In  weak moment at breakfast on Tuesday I was flicking through the Scotsman paper.  There was an article on page 16 proclaiming under the banner of ‘staff guilty as charged over mobiles’ (see here, and also in the Metro) that workers charging their phones at work were costing employers £1.5 billion per year.  Charging a phone feels like a small thing, and this is a seriously big number so it deserves a sanity check bit of mental maths.

Mine was to guess that that there are 30 million workers in the UK, with the survey noting that half saying they charged their phone, so around £100 per person per year per charger.  At a guessed 10p for a marginal kWh of electricity, that is 20 kWh per week, 3 kWh/day, or over 100 Watts if used 24 hours a day.  At a guessed 10 watts for a charger, the figure is over 10 times too high, and probably more like 30 times too high (based on an 8 hour day).

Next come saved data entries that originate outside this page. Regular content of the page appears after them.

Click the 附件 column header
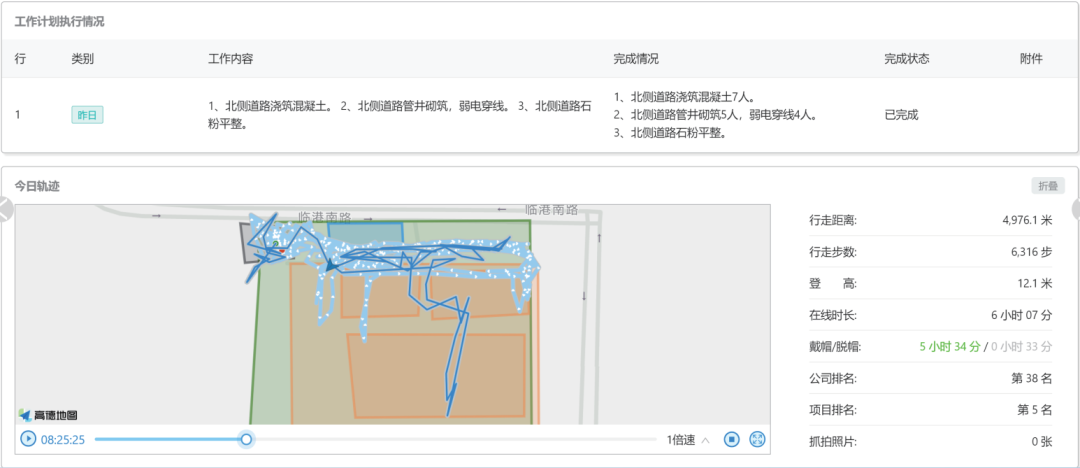This screenshot has width=1080, height=468. (x=1031, y=59)
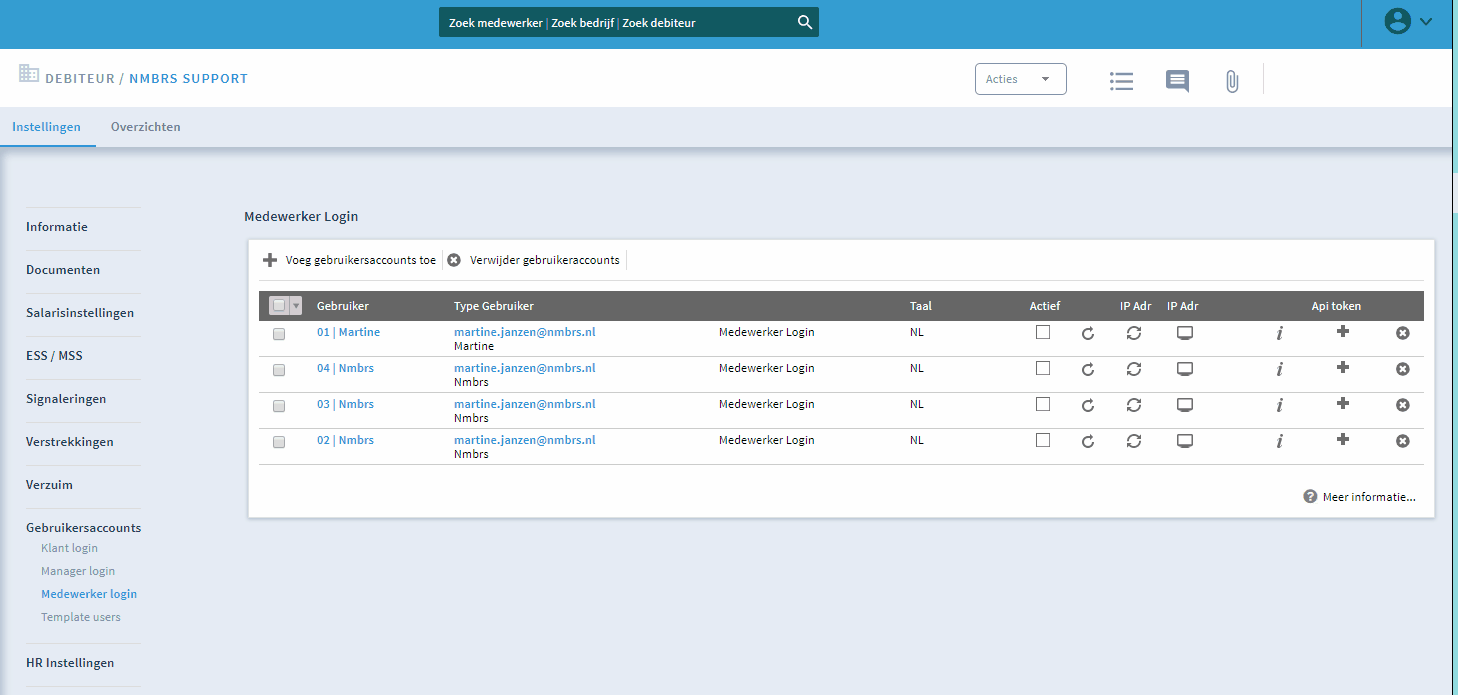This screenshot has width=1458, height=695.
Task: Switch to the Overzichten tab
Action: 146,127
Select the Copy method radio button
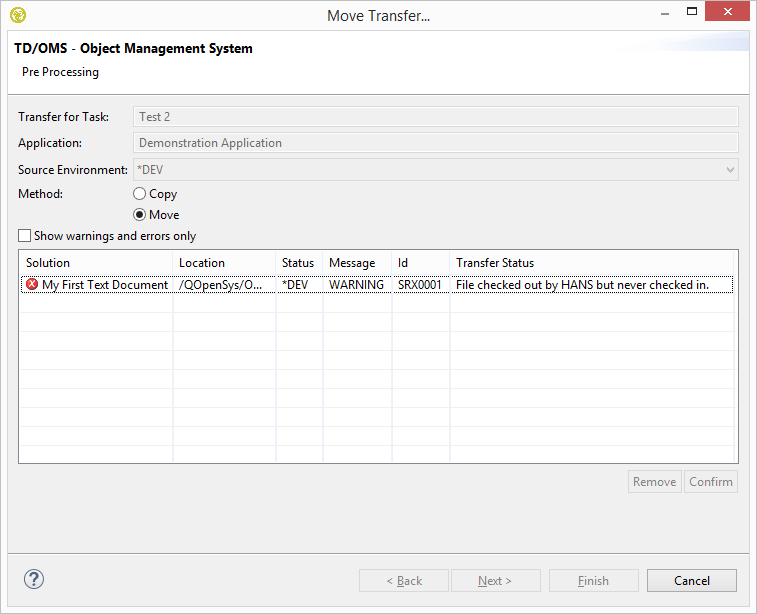The height and width of the screenshot is (614, 757). (140, 194)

So, what is the actual source of this fantastical (and wrong) number.  Well, it comes from a uSwitch press release (see here).  The explanation given is :-

When asked “Do you ever deliberately charge your phone or other gadgets at work to save on household bills?” 3.8% said “yes, all of the time”; 16.2% said “Yes, some of the time” meaning 20% said yes. 29.2% said “I charge my items at work, but not to save money”. This means that 49.2% of workers charge their phones or gadgets at work. When asked how much they save by charging gadgets at work the average amount was £9.18 a month, which equates to £110.16 a year. Based on ONS stats which show that there are 29.1 million people working in the UK (http://www.ons.gov.uk/ons/rel/lms/labour-market-statistics/october-2011/index.html), this means that (0.492 x29.1) x 110.16 = £1.577 billion is spent charging gadgets each year.

So, the glaring point is that they just asked people how much they saved by charging their phone, and took the average of the responses.  Then, having asked for a figure that most people would be unlikely to know without effort (and who knows what the consumers responses really were), they didn’t even bother to do sanity check on it.  They just published.  And the Scotsman and Metro just used it, again without any sight of engaging their brains.

Of course, this was probably just a silly article many pages in, that may not have had the scrutiny it should … oh no, wait, the Scotsman did a leader on it as well!